Reported greenhouse gas emissions from Canada’s oil patch have more than doubled in the year’s first half as changes to how they are measured revealed a more extensive picture of environmental damage, previously unreported industry data show.
Prime Minister Justin Trudeau’s government, which has set a goal of making Canada carbon-neutral by 2050, launched a national program on Jan. 1 to better measure and reduce methane emissions.
Some provinces, including Alberta, implemented their own regulations to achieve the same goal, and Ottawa deemed those regulations equivalent with federal standards.
Alberta aims to slash methane emissions by 45 per cent by 2025 from 2014 levels.

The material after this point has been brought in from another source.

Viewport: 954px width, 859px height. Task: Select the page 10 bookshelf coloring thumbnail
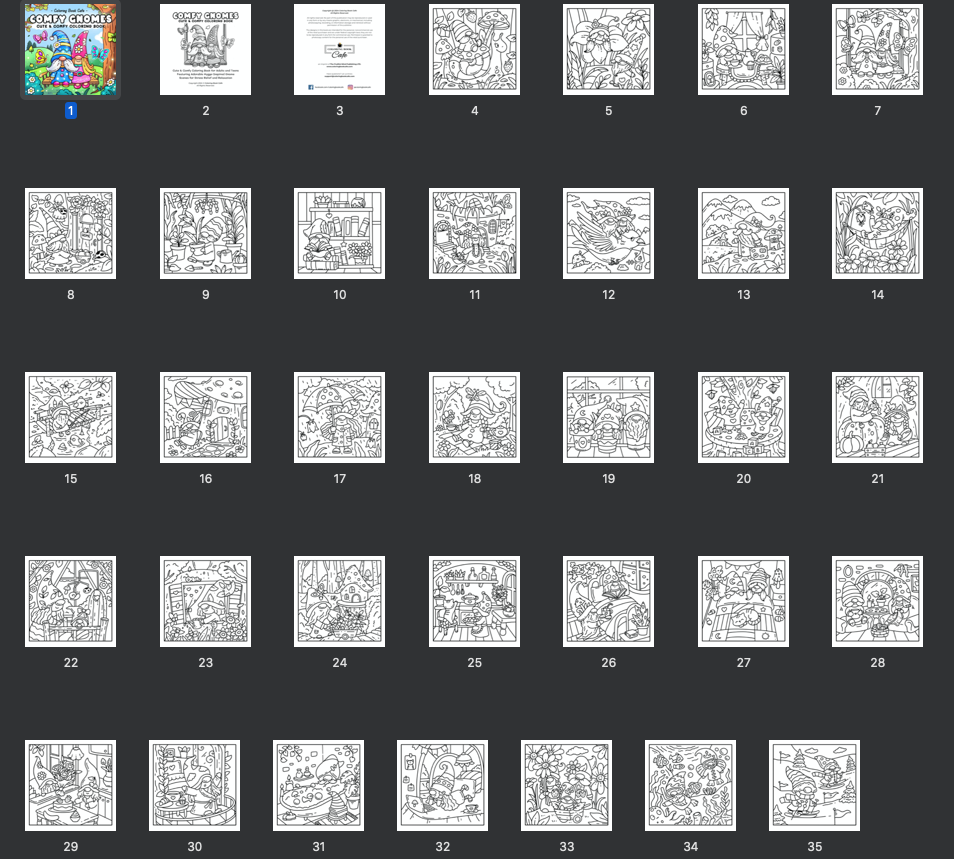pyautogui.click(x=339, y=233)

Canada’s program, which its oil industry says is the strictest approach to methane emissions in the world, contrasts with the United States, where the Trump administration is rolling back methane curbs.
Vented emissions, mainly methane, climbed to 175 million cubic metres of vented gas in the first half from 79 million a year earlier, according to Petrinex, an industry-government partnership that collects data about the sector.
Methane, the main component of natural gas used to heat homes and power factories, is responsible for one-quarter of human-caused global warming, largely from oil and gas facilities, according to Canada’s environment ministry.
Canada’s oil industry has long faced pressure from international investors distancing themselves from its stained environmental reputation.
An Alberta Energy Regulator (AER) official last month said that changes to flaring and venting definitions would lead to higher reported emissions.
While pandemic-induced oil production cuts have curbed emissions, energy producers were also forced to cut spending to survive, including some plans to reduce venting and leaks of methane into the environment, according to interviews with six clean-technology providers.
“The fact that we’re spending less on technology and adoption means those goals and targets are meaningless,” said Audrey Mascarenhas, chief executive of Questor Technology Inc. “We don’t have a clear line of how step by step we’re going to get there.”
Aborted progress this year would be costly, although it is too soon to say mitigation efforts will miss the 2025 goal, said Terry Abel, a Canadian Association of Petroleum Producers executive vice-president.
“If you miss a year, it just backloads what you need to do,” Mr. Abel said. “We always expected that if the regulations don’t achieve that [desired] outcome, the regulations will perhaps become even more stringent.”
Federal Environment and Climate Change Minister Jonathan Wilkinson said efforts to reduce oil patch methane emissions are on track, despite delays in government loans to help the industry achieve reductions.
“My expectation is that we’re going to see the kinds of reductions that we have forecast,” Mr. Wilkinson said, adding the federal loans will be in place “ideally in weeks.”
Senior executives from major producers Canadian Natural Resources Ltd. (CNRL) and Cenovus Energy Inc. said they have not scaled back plans.
“The bigger operators are going to be at or ahead of schedule, so I don’t think it will be that big a deal” if smaller players scale back, CNRL president Tim McKay said.
The AER is still developing a surveillance program to ensure methane compliance, spokesman Shawn Roth said.